From the very beginning, I had a feeling the baby was a girl. I would sometime sway, trying to convince myself it was a boy because that's what both Vince and I wanted, but in the back of my mind something would always say WRONG.
Then when we had an ultrasound around 13 weeks, the tech guessed that it was a boy, but since it was obviously very early, to not put much weight on it. Vince felt convinced for a while, but I was still like, 'Eh, nope, I don't think so.'
There were some moments I wavered away from girl and many times where I said I had absolutely no idea. The morning of the ultrasound (I had worked the night shift and came home to snuggle with Vince at 6am) I was very sure it was a girl. Enough to tell him I was very pretty positively sure we were having a girl.
Turns out...
...I was right! IT'S A GRIL!!
While terrifying all on its own, especially after walking around my college campus and realizing how many idiot girls there are, I realized that not all girls are like that. (And there are definitely a fair shair of idiot boys.) I'll obviously have to be ok if my daughter wants to dress in shorts that don't cover her butt or pretend to act like they don't understand something just for the attention, but at the same time I have the chance to raise her to respect herself to not do those things. And that's what brings me back around to the terrifying part - Vince and I will have a huge role in shaping this baby girl into the woman and human being she is going to become. What?!
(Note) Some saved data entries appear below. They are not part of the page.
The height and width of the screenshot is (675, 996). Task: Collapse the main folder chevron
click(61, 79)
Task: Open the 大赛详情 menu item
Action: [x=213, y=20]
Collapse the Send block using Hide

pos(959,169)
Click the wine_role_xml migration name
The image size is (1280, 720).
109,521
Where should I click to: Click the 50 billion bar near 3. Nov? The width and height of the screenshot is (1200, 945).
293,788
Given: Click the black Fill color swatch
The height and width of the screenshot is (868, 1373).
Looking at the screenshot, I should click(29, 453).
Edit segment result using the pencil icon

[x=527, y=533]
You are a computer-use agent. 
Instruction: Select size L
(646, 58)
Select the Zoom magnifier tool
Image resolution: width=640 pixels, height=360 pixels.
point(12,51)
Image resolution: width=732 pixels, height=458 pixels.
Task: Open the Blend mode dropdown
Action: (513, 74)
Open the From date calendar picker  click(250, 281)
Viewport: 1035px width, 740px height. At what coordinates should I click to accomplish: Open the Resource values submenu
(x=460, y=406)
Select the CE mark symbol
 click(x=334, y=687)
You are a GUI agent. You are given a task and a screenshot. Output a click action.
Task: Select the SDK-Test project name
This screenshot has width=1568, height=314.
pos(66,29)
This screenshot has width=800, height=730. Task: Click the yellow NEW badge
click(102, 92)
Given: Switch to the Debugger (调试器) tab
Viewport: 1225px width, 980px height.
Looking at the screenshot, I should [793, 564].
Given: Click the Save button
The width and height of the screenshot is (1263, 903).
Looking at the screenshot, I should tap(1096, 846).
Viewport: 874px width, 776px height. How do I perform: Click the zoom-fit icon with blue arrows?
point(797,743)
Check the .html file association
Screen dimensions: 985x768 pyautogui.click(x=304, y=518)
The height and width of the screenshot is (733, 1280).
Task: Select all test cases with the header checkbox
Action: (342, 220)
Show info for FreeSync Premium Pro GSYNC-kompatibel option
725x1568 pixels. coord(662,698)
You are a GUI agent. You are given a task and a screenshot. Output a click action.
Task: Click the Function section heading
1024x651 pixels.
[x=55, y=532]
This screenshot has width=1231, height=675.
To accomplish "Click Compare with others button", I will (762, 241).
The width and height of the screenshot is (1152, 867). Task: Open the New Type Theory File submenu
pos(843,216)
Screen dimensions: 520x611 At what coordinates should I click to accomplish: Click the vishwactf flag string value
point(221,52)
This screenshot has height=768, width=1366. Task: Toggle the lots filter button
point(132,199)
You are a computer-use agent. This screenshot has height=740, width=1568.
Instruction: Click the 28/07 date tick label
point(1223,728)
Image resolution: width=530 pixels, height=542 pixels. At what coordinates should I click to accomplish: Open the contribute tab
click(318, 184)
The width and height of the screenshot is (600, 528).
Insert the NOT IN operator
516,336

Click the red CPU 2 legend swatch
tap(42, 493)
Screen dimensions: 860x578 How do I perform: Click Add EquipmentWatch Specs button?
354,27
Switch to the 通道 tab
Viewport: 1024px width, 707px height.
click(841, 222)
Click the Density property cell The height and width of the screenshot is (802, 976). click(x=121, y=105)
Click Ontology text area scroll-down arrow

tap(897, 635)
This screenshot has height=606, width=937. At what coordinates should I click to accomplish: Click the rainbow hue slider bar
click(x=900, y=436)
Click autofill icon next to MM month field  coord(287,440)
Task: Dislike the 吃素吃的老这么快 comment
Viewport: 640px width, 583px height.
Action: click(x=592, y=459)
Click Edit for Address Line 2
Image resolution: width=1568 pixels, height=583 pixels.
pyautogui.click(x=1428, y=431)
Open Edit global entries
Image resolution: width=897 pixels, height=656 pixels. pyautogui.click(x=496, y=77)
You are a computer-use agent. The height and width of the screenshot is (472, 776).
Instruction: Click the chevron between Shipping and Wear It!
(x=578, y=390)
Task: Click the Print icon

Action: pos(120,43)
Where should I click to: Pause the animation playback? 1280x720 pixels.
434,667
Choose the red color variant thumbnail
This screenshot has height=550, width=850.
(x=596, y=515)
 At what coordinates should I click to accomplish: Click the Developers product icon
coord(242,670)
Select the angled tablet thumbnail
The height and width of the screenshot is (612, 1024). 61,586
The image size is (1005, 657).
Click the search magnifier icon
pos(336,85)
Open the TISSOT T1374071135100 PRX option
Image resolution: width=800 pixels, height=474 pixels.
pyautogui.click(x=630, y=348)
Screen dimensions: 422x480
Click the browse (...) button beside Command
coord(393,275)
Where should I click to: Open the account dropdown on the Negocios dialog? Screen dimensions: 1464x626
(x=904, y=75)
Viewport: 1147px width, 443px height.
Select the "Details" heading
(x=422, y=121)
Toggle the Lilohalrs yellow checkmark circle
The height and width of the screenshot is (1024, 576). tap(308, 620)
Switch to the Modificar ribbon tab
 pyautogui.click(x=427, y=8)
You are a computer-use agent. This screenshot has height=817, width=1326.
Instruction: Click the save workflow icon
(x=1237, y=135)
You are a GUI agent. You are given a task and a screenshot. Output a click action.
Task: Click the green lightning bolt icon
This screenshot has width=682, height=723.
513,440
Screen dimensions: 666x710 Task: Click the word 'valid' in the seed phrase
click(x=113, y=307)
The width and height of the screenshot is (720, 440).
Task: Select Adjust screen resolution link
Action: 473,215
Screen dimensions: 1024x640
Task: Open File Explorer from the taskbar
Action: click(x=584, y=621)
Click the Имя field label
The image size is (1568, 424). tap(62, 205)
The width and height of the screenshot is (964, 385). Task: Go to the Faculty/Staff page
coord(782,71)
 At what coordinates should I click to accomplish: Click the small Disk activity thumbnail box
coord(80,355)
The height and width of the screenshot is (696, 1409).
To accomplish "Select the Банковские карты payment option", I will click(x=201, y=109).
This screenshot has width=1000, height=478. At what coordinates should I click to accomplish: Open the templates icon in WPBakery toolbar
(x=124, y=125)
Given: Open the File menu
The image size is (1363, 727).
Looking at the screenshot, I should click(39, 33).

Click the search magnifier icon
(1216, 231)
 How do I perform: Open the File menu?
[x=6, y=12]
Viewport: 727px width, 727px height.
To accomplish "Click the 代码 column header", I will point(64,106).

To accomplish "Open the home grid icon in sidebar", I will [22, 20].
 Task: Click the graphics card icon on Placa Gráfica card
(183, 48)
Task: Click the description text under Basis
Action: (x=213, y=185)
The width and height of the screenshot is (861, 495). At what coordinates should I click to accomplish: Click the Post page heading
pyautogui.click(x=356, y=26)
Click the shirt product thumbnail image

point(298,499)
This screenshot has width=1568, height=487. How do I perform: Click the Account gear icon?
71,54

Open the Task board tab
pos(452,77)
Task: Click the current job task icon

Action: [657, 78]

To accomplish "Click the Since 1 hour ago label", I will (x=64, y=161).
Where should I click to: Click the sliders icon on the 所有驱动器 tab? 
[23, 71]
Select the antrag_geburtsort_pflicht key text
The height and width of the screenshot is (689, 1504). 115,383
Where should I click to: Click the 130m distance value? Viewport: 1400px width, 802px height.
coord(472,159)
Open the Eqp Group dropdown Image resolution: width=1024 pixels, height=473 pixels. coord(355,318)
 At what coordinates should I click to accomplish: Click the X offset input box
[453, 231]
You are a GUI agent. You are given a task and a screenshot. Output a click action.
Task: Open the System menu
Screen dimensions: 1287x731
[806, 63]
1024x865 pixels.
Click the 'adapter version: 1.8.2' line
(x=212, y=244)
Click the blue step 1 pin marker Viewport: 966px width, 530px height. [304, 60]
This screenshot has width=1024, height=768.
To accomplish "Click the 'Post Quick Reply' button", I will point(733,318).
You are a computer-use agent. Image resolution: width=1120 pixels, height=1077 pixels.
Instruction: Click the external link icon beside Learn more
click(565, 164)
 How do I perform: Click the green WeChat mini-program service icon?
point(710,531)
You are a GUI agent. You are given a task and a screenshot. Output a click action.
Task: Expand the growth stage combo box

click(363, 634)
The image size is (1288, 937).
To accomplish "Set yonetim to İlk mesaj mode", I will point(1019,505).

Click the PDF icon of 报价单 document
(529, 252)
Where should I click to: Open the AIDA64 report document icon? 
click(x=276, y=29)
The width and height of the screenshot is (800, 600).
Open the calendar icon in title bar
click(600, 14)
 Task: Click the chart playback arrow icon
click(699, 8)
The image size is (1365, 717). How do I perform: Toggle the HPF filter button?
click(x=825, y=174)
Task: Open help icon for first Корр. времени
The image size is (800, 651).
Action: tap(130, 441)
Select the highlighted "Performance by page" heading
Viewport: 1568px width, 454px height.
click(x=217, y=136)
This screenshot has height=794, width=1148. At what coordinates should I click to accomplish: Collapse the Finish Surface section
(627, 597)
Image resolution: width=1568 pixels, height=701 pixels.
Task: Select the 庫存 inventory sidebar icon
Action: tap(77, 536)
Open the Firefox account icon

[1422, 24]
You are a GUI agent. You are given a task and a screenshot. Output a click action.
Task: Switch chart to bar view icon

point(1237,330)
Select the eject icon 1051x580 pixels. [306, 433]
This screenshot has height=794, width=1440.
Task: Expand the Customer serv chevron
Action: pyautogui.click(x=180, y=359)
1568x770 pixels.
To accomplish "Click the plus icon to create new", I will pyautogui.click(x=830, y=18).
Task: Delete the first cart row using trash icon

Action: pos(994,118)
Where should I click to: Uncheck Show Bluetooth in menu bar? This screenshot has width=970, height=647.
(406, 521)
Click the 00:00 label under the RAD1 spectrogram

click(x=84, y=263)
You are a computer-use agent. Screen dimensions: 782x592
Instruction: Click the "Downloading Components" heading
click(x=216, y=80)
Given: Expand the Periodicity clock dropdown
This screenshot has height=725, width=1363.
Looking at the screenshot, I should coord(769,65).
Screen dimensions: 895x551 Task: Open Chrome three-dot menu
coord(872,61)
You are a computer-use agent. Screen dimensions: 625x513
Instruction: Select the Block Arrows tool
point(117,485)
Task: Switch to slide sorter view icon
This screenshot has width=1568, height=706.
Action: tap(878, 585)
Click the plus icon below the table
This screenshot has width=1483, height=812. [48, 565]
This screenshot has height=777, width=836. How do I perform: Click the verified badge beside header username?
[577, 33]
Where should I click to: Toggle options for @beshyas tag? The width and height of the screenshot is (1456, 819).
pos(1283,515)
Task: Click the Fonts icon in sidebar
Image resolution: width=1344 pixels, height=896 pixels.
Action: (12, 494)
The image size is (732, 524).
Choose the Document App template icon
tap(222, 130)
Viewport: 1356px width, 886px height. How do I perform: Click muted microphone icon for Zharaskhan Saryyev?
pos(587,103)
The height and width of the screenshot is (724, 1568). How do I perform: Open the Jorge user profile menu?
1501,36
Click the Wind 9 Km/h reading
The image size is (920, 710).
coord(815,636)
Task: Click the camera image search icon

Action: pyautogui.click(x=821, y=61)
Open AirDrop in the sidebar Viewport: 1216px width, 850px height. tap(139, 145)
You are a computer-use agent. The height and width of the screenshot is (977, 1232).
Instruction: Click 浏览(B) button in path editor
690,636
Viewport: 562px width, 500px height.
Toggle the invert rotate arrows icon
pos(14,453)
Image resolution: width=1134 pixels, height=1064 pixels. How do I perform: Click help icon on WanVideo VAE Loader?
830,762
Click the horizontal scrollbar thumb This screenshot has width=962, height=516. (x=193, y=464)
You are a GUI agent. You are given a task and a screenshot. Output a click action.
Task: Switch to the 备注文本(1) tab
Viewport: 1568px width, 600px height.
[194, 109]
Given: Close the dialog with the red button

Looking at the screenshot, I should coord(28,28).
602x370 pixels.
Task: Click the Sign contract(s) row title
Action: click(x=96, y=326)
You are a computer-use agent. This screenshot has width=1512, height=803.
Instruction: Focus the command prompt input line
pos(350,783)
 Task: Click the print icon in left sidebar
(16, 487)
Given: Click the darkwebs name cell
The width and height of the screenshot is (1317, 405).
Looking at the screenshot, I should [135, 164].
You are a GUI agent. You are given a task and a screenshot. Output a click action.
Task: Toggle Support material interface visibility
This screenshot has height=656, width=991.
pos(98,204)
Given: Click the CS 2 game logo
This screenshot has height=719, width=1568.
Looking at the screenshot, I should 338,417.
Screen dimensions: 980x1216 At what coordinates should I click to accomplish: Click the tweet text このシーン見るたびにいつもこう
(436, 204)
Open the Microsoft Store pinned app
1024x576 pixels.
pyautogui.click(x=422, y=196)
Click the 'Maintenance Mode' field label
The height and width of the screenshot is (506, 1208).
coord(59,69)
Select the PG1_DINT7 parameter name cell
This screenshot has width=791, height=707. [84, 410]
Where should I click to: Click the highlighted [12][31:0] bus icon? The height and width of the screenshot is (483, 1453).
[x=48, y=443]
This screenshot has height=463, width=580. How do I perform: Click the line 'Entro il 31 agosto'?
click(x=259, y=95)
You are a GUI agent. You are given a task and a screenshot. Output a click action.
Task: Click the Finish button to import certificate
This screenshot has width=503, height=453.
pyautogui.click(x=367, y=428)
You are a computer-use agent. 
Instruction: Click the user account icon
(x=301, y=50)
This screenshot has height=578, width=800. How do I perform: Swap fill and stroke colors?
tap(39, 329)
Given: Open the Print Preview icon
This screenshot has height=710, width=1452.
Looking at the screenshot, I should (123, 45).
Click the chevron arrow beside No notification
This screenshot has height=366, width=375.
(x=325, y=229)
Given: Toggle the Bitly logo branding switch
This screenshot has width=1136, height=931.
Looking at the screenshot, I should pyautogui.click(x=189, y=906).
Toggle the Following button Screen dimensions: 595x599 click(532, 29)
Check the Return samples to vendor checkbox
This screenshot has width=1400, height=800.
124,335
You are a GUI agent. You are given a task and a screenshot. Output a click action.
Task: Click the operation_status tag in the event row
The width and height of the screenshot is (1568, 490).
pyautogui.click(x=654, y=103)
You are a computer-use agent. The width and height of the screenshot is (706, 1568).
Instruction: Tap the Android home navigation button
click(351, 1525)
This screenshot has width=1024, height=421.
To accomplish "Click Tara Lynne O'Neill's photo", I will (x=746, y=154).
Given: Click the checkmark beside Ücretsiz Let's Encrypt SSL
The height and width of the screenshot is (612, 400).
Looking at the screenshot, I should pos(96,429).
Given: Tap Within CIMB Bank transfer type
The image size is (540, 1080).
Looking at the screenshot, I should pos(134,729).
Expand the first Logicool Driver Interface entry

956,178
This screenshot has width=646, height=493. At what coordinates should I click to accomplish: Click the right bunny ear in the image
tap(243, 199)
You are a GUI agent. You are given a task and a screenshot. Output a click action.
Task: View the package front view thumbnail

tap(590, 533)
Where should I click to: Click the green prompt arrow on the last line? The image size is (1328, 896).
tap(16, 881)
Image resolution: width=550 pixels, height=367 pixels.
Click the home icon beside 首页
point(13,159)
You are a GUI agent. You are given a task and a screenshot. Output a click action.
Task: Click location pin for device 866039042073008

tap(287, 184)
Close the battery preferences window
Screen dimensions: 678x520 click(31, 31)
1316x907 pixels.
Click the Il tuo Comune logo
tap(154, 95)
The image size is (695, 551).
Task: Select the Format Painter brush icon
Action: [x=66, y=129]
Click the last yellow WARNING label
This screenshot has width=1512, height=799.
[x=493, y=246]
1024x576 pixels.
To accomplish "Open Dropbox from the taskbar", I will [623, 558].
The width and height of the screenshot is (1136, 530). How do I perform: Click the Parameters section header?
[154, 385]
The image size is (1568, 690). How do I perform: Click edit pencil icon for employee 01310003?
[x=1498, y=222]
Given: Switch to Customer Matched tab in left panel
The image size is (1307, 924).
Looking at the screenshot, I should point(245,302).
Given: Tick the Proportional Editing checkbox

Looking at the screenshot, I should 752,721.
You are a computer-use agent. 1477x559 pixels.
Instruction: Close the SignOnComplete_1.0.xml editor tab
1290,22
While I don't understand a single thing about make-up (I've had the same eye shadow since 7th grade...I wish I was kidding) and I'd much rather go ride my bike than get a manicure, I can teach my daughter about the things I love while also embracing the things she loves if they happen to be different, which will ultimately make me a better person.
Anyways, all this to say I am totally over the moon excited to raise a strong, empowered, beautiful little girl. A GIRL!